Zend_function (strlen) {    char *s1;    int S1_len;    if (Zend_parse_parameters (Zend_num_args () tsrmls_cc, "s", &s1, &s1_len) = = FAILURE) {        return;    }    Retval_long (S1_len);}

The implementation of this function is too simple, I do not think I need further explanation.

Method

We'll talk about how classes and objects work in more detail in other articles, but as a little spoiler: you can search for object methods by searching Classname::methodname in the search box. For example, try searching for splfixedarray::getsize.

Next section

The next section will be published again. Will talk about what Zval is, how they work, and how they are used in the source (all z_*** macros).
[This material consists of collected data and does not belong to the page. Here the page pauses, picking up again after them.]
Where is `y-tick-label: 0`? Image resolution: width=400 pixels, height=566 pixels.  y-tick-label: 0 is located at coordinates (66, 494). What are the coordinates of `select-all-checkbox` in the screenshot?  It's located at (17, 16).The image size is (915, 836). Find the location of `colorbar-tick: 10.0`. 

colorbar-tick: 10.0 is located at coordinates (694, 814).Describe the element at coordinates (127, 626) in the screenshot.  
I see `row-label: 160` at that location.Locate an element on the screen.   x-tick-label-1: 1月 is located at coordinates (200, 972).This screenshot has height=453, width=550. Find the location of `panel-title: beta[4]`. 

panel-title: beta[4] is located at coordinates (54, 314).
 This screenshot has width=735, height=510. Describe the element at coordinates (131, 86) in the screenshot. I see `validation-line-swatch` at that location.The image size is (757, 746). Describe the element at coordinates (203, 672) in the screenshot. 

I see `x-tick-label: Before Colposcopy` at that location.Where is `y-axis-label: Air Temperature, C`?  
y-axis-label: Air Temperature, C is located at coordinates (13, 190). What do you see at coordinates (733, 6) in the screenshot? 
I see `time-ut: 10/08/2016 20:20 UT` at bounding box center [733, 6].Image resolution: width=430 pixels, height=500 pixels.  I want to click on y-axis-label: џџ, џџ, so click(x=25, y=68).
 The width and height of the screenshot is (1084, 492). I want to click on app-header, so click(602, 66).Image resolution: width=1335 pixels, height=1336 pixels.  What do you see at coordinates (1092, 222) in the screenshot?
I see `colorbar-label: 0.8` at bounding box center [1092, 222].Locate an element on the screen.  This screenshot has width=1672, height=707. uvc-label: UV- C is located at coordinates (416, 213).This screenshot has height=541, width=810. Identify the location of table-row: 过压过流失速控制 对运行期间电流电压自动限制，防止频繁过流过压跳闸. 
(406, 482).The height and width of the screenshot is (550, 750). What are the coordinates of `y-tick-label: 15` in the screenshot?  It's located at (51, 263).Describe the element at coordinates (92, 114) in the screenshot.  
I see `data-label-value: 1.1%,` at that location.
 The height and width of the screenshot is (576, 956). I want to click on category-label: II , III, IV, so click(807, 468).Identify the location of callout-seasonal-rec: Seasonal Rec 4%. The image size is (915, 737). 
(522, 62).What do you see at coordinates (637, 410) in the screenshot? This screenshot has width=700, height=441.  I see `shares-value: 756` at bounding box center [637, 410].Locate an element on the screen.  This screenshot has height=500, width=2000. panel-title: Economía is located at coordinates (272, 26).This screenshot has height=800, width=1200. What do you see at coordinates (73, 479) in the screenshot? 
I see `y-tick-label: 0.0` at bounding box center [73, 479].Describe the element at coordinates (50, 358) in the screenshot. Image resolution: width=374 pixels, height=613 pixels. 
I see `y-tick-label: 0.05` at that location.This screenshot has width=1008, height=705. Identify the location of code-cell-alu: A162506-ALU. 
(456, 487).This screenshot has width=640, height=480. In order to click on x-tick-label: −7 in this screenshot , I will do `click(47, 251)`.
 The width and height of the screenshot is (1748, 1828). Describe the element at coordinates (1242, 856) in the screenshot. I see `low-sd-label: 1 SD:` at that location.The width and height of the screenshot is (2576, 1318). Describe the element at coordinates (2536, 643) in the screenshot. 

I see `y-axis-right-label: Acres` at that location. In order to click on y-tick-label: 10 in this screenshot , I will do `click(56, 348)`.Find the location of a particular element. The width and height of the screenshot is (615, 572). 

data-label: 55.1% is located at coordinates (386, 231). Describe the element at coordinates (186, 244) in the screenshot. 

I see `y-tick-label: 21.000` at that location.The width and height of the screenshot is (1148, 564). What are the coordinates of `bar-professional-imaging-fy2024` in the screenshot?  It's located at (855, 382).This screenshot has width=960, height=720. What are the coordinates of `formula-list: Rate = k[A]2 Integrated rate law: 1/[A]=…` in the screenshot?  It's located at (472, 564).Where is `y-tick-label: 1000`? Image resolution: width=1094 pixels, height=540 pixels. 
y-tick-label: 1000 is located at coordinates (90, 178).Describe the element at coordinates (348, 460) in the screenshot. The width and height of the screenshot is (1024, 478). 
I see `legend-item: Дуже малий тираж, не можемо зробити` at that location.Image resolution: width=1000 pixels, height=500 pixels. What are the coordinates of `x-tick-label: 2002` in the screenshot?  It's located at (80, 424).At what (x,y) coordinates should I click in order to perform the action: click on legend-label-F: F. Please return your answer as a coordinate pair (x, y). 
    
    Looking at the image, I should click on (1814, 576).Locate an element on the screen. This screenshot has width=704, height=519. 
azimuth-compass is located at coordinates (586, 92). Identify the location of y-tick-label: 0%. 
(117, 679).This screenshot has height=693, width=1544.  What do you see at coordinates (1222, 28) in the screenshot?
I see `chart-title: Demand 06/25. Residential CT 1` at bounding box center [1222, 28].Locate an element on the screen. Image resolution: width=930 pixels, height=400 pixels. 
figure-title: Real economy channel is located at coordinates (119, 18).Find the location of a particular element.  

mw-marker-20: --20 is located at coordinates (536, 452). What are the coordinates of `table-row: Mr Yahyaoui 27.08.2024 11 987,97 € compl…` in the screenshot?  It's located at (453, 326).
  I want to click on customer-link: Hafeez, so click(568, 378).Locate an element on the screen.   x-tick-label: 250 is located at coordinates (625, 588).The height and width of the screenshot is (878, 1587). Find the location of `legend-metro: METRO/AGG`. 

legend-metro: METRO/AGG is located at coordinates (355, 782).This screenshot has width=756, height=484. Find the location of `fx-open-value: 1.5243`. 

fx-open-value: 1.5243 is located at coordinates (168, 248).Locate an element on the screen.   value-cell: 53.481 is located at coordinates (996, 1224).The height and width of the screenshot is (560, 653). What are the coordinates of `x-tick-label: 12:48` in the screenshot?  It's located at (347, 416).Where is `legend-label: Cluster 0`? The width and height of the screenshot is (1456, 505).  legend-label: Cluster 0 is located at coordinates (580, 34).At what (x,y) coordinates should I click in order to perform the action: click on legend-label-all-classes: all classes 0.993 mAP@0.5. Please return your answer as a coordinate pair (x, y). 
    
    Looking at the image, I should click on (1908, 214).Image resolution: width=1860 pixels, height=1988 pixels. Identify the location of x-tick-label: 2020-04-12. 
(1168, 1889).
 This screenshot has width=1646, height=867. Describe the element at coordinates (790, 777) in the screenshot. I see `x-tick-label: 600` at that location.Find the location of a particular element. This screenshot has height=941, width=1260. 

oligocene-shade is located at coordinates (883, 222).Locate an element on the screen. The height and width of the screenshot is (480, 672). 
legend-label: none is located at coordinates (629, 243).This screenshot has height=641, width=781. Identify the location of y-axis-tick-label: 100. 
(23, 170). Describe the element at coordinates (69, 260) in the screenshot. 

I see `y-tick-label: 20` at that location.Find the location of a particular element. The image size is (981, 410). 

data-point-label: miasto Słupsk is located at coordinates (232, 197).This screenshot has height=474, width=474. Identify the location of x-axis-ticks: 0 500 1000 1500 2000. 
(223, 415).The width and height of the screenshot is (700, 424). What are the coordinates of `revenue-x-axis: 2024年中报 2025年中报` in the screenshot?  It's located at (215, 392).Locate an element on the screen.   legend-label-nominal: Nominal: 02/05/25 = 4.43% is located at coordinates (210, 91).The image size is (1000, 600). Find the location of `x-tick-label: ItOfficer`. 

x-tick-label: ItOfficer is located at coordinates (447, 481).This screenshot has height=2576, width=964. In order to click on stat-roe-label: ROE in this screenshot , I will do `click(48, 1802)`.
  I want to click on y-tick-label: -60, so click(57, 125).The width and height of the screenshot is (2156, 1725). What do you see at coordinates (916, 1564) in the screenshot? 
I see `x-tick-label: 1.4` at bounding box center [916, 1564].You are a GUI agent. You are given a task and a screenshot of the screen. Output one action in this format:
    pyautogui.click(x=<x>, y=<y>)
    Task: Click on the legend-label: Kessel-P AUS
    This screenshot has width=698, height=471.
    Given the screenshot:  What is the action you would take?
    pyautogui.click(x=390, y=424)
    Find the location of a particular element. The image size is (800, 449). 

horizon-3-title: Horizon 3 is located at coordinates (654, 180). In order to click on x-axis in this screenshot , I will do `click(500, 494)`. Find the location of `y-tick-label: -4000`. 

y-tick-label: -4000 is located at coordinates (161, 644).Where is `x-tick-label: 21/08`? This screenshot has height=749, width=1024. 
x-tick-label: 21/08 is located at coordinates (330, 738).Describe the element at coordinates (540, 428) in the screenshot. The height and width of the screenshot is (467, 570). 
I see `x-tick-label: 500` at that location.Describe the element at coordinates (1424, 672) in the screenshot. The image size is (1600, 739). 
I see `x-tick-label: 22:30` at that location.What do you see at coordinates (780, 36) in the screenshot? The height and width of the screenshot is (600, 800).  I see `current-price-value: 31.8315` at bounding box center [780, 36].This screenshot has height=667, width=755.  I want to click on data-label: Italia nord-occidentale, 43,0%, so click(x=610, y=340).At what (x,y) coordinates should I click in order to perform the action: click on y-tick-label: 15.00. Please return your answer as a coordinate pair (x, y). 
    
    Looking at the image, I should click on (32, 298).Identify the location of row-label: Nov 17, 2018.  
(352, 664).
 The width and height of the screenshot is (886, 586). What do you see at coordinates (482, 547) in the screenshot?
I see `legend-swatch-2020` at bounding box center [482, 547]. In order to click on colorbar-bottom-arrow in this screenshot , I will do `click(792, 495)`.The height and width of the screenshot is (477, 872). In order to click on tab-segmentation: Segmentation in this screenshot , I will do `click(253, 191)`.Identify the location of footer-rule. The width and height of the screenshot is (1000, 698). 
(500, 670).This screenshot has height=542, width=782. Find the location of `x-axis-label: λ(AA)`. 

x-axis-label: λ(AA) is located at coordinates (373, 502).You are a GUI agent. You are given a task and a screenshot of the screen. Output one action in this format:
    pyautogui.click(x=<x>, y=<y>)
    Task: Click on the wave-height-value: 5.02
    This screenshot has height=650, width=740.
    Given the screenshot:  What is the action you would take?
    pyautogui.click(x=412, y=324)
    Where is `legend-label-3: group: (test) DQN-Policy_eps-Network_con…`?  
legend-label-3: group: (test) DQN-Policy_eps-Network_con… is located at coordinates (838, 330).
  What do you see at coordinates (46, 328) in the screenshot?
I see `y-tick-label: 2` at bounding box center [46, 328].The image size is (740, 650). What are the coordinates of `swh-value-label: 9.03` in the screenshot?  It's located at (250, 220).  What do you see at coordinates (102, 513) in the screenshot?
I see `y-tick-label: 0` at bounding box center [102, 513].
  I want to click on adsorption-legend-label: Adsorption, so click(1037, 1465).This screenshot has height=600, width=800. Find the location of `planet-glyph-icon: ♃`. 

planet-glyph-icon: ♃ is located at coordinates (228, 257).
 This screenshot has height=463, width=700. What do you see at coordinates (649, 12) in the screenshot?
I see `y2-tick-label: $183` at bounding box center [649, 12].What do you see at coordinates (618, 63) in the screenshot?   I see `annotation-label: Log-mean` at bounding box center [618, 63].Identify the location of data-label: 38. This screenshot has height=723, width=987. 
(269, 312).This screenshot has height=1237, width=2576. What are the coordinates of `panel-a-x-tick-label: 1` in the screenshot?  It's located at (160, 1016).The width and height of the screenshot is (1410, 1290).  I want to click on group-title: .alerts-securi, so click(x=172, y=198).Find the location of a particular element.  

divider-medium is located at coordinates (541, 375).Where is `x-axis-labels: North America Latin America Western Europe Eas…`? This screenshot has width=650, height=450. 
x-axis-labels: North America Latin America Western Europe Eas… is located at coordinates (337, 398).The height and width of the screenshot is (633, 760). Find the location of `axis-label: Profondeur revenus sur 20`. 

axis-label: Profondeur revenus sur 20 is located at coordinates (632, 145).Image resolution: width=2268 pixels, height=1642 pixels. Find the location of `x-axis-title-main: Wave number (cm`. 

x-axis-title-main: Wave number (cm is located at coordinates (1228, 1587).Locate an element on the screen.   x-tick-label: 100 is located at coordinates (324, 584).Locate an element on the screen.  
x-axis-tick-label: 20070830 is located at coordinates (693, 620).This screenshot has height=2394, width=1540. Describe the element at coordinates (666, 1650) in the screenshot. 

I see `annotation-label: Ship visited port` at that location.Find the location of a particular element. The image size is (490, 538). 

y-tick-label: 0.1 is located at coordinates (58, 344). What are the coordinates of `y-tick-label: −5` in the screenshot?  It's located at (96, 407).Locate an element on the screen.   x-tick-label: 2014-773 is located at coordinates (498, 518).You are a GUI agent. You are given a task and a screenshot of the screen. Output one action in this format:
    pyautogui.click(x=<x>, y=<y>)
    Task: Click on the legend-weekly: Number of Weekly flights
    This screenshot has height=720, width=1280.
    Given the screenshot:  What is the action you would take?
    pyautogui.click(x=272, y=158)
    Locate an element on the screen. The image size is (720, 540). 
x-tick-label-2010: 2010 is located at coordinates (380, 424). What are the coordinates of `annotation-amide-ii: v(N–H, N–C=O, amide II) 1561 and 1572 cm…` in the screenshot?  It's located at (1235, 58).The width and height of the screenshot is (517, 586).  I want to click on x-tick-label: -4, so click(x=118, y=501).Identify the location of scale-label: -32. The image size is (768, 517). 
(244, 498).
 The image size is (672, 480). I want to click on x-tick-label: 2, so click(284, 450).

Support me to translate more good articles, thank you!

Reward the translator

Support me to translate more good articles, thank you!

Choose a payment method

About the Author: hoohack

A rookie who's trying to make a personal homepage · My article · 15 ·

  • Contact Us

    The content source of this page is from Internet, which doesn't represent Alibaba Cloud's opinion; products and services mentioned on that page don't have any relationship with Alibaba Cloud. If the content of the page makes you feel confusing, please write us an email, we will handle the problem within 5 days after receiving your email.

    If you find any instances of plagiarism from the community, please send an email to: info-contact@alibabacloud.com and provide relevant evidence. A staff member will contact you within 5 working days.

    A Free Trial That Lets You Build Big!

    Start building with 50+ products and up to 12 months usage for Elastic Compute Service

    • Sales Support

      1 on 1 presale consultation

    • After-Sales Support

      24/7 Technical Support 6 Free Tickets per Quarter Faster Response

    • Alibaba Cloud offers highly flexible support services tailored to meet your exact needs.